=== Section Start ===
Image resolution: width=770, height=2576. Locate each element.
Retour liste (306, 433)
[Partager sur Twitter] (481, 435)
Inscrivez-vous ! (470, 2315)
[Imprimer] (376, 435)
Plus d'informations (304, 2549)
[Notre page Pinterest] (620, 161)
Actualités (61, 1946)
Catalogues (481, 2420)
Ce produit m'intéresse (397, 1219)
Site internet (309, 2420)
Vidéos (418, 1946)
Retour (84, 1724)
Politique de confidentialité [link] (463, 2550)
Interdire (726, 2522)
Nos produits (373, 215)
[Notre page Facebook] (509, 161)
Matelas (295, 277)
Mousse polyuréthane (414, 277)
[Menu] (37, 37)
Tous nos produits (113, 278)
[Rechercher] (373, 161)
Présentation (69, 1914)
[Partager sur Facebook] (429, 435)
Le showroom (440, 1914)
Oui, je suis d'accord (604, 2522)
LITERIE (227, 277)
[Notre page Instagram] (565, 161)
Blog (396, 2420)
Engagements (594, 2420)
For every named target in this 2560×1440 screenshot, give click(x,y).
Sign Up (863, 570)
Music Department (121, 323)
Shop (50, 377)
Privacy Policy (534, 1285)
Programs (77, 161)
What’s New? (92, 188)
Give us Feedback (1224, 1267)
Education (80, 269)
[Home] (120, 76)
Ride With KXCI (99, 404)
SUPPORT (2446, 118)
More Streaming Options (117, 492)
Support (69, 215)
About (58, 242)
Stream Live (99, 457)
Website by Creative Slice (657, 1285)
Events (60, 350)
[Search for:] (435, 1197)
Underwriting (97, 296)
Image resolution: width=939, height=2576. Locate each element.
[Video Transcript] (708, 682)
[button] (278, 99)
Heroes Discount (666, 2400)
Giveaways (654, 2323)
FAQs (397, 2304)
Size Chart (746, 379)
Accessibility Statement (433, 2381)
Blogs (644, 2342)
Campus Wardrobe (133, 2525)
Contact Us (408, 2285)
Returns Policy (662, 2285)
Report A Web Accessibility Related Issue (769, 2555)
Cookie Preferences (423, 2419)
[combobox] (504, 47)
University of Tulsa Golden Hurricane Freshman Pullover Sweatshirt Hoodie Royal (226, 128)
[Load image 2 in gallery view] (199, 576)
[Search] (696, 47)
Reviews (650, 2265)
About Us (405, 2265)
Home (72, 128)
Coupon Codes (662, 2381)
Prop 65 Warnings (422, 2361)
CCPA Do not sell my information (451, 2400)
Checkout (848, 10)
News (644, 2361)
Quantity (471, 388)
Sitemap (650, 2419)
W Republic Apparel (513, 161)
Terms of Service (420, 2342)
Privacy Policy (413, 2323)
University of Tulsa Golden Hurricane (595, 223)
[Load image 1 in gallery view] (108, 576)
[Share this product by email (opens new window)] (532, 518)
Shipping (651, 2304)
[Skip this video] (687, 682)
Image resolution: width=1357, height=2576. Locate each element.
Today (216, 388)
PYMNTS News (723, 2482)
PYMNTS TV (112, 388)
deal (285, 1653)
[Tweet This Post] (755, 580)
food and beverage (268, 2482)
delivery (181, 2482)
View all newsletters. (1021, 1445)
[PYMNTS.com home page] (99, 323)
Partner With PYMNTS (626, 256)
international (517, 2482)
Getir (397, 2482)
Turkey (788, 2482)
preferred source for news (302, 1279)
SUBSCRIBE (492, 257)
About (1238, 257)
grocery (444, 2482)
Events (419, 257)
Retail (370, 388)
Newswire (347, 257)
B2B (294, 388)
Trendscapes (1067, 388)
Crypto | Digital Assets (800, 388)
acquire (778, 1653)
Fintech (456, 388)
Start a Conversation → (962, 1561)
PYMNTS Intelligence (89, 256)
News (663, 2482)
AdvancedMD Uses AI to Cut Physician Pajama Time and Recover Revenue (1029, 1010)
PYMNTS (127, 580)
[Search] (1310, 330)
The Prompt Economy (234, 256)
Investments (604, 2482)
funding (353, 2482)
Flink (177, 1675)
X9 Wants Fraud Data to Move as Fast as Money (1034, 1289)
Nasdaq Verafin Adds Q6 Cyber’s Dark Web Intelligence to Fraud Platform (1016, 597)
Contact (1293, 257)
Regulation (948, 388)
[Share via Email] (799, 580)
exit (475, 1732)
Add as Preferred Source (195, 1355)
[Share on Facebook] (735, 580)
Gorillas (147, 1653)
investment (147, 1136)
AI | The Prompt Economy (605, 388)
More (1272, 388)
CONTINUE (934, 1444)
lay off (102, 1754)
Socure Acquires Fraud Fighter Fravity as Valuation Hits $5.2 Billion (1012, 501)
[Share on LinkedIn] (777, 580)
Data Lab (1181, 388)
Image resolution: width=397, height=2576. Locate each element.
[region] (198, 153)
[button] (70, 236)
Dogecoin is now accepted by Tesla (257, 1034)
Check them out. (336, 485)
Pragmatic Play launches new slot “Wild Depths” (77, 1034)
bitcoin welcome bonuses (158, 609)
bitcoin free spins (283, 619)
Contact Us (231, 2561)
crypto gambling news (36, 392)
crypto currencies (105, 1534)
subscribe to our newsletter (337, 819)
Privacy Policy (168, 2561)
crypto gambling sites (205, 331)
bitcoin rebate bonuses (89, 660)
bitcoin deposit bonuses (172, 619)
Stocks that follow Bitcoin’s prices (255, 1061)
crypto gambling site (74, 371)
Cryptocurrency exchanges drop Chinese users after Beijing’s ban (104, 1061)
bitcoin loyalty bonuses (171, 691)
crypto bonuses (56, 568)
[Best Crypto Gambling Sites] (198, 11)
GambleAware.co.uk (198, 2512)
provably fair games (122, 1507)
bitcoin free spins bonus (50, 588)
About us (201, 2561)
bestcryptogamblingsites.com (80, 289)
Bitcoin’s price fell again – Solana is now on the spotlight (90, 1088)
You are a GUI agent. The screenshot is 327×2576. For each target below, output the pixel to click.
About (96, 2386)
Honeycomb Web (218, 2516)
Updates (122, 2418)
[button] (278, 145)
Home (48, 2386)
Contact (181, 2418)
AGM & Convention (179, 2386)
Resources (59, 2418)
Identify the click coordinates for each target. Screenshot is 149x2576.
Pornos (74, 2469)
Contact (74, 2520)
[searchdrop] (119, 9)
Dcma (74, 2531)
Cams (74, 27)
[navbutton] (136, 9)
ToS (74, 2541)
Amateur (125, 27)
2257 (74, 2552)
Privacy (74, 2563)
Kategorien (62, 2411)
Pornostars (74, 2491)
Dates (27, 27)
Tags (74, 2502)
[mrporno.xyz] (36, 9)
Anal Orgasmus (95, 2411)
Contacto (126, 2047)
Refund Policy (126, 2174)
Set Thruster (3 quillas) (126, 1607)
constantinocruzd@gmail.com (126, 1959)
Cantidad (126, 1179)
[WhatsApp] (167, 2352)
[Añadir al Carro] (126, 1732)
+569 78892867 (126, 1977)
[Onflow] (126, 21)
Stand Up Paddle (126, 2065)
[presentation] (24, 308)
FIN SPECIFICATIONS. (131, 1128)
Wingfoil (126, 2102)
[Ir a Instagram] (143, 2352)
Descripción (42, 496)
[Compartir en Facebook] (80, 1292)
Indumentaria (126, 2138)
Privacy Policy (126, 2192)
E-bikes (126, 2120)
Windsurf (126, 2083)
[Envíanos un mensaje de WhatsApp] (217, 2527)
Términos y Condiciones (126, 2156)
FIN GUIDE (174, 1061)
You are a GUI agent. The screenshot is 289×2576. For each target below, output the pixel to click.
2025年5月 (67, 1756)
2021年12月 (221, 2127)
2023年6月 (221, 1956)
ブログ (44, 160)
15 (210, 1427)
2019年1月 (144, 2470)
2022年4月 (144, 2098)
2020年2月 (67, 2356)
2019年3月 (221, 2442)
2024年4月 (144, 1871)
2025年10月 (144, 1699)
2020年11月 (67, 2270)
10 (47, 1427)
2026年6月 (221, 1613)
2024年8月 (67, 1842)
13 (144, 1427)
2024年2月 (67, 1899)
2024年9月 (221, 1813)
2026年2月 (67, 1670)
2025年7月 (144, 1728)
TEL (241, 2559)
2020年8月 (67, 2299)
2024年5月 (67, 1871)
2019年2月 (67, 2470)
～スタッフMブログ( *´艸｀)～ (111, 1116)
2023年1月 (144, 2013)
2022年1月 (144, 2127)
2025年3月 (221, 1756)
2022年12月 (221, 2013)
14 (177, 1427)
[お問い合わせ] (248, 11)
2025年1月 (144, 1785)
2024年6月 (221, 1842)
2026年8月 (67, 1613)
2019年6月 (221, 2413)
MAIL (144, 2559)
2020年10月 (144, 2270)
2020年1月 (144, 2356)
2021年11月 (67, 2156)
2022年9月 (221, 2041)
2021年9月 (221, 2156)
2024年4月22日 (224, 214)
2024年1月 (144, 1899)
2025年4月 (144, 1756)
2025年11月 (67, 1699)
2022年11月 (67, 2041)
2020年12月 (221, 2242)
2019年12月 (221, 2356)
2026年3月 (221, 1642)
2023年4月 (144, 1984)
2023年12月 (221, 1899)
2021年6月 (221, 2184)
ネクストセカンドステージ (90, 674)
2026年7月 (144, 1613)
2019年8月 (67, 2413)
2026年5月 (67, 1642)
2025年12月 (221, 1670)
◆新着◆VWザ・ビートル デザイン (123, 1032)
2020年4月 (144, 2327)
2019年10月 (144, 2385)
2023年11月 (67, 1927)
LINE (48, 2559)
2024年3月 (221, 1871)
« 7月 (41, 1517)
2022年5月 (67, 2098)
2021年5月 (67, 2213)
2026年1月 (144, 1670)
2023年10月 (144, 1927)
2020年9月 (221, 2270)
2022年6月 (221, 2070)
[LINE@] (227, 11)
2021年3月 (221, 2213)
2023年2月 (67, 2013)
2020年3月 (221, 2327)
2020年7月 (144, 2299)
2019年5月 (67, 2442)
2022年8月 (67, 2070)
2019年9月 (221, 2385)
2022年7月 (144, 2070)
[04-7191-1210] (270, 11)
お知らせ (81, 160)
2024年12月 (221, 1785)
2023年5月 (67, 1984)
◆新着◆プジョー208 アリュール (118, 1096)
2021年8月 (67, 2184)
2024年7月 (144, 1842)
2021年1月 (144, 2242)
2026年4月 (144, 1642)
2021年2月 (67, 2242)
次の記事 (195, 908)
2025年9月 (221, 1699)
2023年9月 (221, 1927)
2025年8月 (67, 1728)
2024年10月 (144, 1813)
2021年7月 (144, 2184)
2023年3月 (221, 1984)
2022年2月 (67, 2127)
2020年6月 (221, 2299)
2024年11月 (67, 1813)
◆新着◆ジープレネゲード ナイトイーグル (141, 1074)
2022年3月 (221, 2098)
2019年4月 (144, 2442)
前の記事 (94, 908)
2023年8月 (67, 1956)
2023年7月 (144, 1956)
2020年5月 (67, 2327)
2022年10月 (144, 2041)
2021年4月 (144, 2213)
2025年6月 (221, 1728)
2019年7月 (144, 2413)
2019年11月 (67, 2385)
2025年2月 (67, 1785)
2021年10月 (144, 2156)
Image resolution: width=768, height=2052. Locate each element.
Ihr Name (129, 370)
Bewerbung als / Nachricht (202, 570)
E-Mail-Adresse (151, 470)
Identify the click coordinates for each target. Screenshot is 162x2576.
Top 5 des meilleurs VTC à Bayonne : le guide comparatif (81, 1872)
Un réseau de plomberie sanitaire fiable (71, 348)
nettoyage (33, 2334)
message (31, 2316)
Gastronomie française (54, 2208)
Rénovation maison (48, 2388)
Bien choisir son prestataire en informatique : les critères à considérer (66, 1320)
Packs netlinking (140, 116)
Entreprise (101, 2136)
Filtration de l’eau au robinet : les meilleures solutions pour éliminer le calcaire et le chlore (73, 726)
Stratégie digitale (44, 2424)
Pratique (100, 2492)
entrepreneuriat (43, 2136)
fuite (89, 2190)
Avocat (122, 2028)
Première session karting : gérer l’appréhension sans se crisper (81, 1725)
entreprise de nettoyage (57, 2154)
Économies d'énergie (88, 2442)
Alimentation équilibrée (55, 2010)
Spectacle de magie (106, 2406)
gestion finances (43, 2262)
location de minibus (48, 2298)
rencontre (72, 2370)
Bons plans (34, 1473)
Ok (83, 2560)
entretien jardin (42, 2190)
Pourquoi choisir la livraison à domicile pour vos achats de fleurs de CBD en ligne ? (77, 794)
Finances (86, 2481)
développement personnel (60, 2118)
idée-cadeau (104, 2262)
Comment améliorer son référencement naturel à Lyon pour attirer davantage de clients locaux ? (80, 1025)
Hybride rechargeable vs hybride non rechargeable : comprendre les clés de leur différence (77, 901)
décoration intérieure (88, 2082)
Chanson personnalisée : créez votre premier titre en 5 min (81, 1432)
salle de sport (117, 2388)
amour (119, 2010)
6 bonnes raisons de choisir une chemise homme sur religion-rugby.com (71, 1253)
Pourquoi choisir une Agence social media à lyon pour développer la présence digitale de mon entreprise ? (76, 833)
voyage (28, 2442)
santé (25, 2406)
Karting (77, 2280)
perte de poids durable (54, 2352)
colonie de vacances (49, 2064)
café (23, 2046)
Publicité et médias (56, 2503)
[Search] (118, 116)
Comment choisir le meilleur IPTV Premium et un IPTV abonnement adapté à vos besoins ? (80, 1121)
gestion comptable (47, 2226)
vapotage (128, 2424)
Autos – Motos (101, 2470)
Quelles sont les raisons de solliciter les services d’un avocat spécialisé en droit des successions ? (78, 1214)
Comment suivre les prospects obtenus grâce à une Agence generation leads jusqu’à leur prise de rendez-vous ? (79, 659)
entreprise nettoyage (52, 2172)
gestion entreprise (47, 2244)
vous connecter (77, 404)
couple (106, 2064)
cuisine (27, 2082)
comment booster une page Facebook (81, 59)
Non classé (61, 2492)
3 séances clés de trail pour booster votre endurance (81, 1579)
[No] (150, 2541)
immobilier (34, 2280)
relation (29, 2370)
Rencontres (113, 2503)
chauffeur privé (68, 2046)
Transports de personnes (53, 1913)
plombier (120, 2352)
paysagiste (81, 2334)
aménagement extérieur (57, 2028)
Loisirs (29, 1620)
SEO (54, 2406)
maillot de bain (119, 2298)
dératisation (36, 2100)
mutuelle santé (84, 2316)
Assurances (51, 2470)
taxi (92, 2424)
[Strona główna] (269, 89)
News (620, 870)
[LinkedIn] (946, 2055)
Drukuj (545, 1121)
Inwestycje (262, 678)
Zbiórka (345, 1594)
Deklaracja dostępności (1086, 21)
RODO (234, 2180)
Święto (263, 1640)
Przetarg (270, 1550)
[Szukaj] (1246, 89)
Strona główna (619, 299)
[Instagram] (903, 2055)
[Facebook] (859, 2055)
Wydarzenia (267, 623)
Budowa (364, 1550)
=== Section End ===
### TASK DETAILS
Only one stretch of the entries above is wanted: the lines from the one containing "constantinocruzd@gmail.com (126, 1959)" through the one containing "FIN GUIDE (174, 1061)". Please reproduce it exactly.

### RESPONSE TO THE TASK
constantinocruzd@gmail.com (126, 1959)
Cantidad (126, 1179)
[WhatsApp] (167, 2352)
[Añadir al Carro] (126, 1732)
+569 78892867 (126, 1977)
[Onflow] (126, 21)
Stand Up Paddle (126, 2065)
[presentation] (24, 308)
FIN SPECIFICATIONS. (131, 1128)
Wingfoil (126, 2102)
[Ir a Instagram] (143, 2352)
Descripción (42, 496)
[Compartir en Facebook] (80, 1292)
Indumentaria (126, 2138)
Privacy Policy (126, 2192)
E-bikes (126, 2120)
Windsurf (126, 2083)
[Envíanos un mensaje de WhatsApp] (217, 2527)
Términos y Condiciones (126, 2156)
FIN GUIDE (174, 1061)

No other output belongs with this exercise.